For NB1141, we experimentally validated all the twelve intra-chromosomal SVs that were selected with PEM signatures corresponding to 4 deletions, 4 inversions and 4 large duplications (Table S4). For NB1142, 5 out of 6 selected inter-chromosomal rearrangements involving chromosomes 6 and 19 were validated (Table S4). None of the rearrangements were detected in the corresponding germline DNA. Breakpoint regions of these SV were sequenced at the base pair level.
For both primary tumors, we identified many SVs of short size (SV insert size <50 kb) (Table S2 and Table S3). Similarly to the cell lines, these short SVs were mostly deletions (33%) and insertions (36%) and they fell frequently in intergenic regions (64%) and intronic regions (31%). A large number of all predicted short SVs (53%) were annotated as known SVs in DGV [21].
Expected Consequences of SVs on the Gene Structure
We classified links into various categories (see Methods) according to the expected consequences of the SV on the gene structure (Table 2). The damaging class of SVs includes the “truncated”, “possible chimera” and “may change function” classes. The non-damaging class comprises the “intergenic”, “promoter” and “does not change function” categories. A subset of SVs was classified as “may not change function”. For inter-chromosomal links, 29 to 71% of them were classified as damaging whereas for large intra-chromosomal SVs, this category represented 37 to 46% of the predicted SVs (Table 2). For short intra-chromosomal SVs, the percentage of damaging events was much smaller (2% to 9%, Table S3). This corresponded to 44, 109, 88 and 29 genes potentially damaged by the SVs in CLB-Ga, CLB-Re, NB1141 and NB1142, respectively. Among them, 12 genes were present in the Cancer Census List (n = 1 in CLB-Ga, n = 8 in CLB-Re, and n = 3 in NB1141) (http://www.sanger.ac.uk/genetics/CGP/Census/). None of these 12 genes was found recurrently altered by a “damaging” SV in several samples.

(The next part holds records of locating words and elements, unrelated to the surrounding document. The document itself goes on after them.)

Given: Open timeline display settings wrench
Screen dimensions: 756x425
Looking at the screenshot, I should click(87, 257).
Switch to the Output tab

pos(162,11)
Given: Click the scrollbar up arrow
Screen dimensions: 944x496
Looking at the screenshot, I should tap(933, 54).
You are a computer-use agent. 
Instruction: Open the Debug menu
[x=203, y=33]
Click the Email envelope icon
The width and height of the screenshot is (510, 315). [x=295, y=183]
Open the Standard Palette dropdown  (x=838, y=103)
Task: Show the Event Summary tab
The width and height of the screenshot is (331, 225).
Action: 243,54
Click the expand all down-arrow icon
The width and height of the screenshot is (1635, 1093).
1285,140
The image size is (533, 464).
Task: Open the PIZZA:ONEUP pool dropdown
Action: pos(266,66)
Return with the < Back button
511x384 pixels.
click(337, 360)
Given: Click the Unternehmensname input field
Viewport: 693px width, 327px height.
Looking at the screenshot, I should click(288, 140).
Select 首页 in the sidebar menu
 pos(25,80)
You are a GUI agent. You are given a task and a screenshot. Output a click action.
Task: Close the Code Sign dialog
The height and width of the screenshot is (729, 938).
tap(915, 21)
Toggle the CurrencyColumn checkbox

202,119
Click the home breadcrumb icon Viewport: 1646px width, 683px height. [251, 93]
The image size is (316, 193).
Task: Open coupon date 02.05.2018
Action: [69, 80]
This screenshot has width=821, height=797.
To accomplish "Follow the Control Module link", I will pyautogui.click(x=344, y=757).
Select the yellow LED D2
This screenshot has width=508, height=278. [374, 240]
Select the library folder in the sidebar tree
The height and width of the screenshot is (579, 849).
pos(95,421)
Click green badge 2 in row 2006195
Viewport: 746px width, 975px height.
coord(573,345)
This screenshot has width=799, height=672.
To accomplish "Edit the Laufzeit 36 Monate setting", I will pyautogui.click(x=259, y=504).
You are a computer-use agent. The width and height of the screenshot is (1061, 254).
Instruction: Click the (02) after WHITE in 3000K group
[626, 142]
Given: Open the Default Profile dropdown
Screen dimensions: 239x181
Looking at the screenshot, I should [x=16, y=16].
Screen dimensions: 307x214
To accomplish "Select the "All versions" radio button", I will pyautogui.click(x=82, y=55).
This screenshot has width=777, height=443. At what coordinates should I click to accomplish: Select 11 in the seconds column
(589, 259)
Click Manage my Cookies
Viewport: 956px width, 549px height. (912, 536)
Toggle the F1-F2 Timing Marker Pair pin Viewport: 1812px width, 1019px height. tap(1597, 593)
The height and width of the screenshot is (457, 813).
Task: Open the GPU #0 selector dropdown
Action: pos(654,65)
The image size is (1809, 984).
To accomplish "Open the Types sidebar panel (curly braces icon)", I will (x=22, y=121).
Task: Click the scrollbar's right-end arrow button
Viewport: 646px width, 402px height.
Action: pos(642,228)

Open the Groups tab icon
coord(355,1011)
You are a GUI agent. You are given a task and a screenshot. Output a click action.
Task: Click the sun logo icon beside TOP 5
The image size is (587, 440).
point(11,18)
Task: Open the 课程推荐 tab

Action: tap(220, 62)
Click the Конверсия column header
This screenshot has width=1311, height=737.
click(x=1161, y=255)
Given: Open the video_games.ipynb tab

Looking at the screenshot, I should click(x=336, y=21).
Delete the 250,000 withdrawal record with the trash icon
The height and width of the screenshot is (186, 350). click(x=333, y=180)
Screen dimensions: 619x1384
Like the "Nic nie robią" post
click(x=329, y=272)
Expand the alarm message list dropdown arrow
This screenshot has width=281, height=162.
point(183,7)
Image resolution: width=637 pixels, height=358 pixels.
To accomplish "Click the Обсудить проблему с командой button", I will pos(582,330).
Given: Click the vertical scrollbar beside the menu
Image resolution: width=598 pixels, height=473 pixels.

Breakpoint Analysis Reveals a Subset of Rearrangements with Templated Insertion of Fragments of Nearby Sequences and Frequent Microhomology
For SVs validated by PCR, further Sanger sequencing of the fragments allowed characterization of the junctions at the base pair level. This analysis revealed more complex structures than expected with two or more breakpoints per rearrangement in 6 cases out of 51. In total, we characterized 59 DNA junctions (Table 3, Figure S5). In two cases, a genomic shard, i.e., a fragment derived from a known position of the human genome but located at some distance from the two joined fragments, was inserted at the junction between the two fragments. In four cases, we observed complex rearrangements with templated insertion of fragments of nearby sequences at the expected breakpoint (two cases are shown on Figure 4A and 4B; see also Table S4). Sequences at rearrangement junctions frequently exhibited microhomology (1 to 28 bp, Table S5). Indeed, such microhomology was observed in 40 out of 59 junctions characterized in the 4 samples (Table 3, Figure 5). In the same samples, we counted 12 cases of blunt ends. The number of junctions with microhomology was significantly higher than expected by chance in both non-chromothripsis (chi-square test p-value = 1.4e-36) and chromothripsis cases (chi-square test p-value = 4.3e-96). In 6 cases, junctions contained a short insertion of 1 to 17 bp (Table 3 and Table S4).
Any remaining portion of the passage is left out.